I mean, I understand about pivoting. when I first started I blew a bunch of money building a setup to sell storage, then amazon s3 turned that market upside down. (as an aside, I'm considering that market again. S3 is still here, and it's still pretty good, but it's prices are way higher now, relative to hardware and bandwidth costs, than they were then.) I pivoted fairly quickly to FreeBSD chroot jails, which also didn't do so well, and then to Xen VPSs, which worked okay, though it took me another few years before I got the formula completely right.
The thing was, I blew through a significant amount of money (well, significant to me; we're probably not talking about more than two porsches of consulting income) but if I had used other people's money, they would have owned quite a lot of the company. and other than my own experience and knowledge, the money spent before a pivot doesn't really help after a pivot. (I mean, the experience and knowledge matter a lot, but bankruptcy court can't take that away)

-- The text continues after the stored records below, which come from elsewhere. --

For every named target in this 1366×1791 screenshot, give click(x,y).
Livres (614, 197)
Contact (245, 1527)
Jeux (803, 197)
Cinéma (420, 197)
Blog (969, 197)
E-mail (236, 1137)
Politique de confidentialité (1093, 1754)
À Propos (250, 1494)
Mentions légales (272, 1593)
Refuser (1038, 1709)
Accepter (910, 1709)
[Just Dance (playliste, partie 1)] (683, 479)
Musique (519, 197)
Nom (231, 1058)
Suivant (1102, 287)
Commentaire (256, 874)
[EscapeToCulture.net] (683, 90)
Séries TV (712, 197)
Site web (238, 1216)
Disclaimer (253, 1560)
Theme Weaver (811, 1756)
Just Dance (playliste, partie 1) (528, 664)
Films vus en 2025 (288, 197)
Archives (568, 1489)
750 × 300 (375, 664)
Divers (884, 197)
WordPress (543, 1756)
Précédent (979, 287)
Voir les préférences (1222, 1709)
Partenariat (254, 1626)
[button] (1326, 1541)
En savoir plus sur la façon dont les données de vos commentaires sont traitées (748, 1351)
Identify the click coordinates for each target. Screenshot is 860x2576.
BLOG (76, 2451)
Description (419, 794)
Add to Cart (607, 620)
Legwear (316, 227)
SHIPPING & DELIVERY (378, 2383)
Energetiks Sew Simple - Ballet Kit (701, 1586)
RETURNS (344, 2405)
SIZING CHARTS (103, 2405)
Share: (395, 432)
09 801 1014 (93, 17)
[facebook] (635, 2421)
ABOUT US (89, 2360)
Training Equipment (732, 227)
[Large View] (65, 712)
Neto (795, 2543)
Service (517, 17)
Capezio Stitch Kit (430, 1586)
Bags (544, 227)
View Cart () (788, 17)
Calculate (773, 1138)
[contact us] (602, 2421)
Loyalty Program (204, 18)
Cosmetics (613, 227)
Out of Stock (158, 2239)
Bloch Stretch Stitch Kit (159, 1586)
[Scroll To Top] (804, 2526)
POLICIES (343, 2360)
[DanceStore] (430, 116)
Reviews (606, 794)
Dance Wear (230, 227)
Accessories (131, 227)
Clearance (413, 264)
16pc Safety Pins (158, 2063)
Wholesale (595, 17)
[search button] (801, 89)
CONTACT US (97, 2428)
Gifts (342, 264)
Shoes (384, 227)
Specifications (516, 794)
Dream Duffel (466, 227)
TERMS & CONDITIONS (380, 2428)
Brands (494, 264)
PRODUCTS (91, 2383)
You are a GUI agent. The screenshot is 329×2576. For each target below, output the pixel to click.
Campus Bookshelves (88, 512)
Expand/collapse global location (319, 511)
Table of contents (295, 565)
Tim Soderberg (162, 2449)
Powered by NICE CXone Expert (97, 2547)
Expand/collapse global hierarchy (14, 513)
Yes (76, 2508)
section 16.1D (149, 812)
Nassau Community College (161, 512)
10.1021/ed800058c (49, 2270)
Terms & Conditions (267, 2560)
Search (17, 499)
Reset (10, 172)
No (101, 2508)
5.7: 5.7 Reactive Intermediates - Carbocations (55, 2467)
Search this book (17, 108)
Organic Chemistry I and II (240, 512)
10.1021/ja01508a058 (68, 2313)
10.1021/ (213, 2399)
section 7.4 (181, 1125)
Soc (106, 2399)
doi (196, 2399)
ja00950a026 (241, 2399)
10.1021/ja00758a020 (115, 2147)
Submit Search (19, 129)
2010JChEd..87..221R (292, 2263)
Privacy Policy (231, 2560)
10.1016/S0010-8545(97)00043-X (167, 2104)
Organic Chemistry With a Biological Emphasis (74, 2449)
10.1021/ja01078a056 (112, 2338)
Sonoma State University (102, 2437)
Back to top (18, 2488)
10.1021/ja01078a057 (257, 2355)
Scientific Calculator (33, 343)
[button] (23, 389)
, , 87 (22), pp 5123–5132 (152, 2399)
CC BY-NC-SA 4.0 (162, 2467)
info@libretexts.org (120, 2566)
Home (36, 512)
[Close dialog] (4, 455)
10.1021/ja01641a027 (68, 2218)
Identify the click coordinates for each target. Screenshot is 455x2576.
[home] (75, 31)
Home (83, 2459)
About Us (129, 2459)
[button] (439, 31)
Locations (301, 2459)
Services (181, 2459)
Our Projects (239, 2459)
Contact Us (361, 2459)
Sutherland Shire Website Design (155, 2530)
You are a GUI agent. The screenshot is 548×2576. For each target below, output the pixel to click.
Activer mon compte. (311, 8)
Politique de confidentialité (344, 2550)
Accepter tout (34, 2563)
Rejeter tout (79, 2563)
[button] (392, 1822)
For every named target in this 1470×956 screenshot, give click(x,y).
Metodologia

Now, from my perspective (I own my company wholly; no investors, any company commitments and/or debit are co-signed by me personally) unless I'm willing to declare personal bankruptcy, there isn't much difference between shutting down the company and starting a new every pivot, vs. keeping the company the same every pivot. However, I did spend some significant money. If I was using investor money, wouldn't it make sense for me the founder to close the business and start a new one, thus either retaining more equity or gaining more capital (if I got new investors)
I mean, obviously, if you do that from one very similar business to another, you are going to probably have legal problems, and at the very least damage your reputation amongst potential investors.
But, take for example, my first pivot. Going from selling raw storage to selling shell accounts could reasonably be said to be a completely different business. I don't think investors would blame me for failing to anticipate amazon would swoop in with a price point I couldn't beat, and I don't think they'd hold it against me if I decided to start another company later, selling chroot shell accounts.
How does that usually work? what motivates the founder to stick with the existing investors when the business must 'pivot' to something unrelated to it's original intent?
"cut your losses, close down the company, and move on" only works if you have no investors, or if you end up on the verge of bankruptcy.
While there are investors around, they'll be looking for pieces of the IP portfolio that they can carve off and auction away or for teams of developers that can be sold as a capability to a company that needs help doing what your startup did.
As for "what motivates the founder to stick around", the only things I can think of are continuing opportunity to take what you have an make it successful, mercenary compensation, or protecting your ownership through continuing vesting. If none of those apply, and you don't like the direction the investors want to go, you might be parting company with them.
Anyone have thoughts on what this means for how startups might structure founder and early employee equity differently, given that they are going to take on a lot less capital and give up less of the company?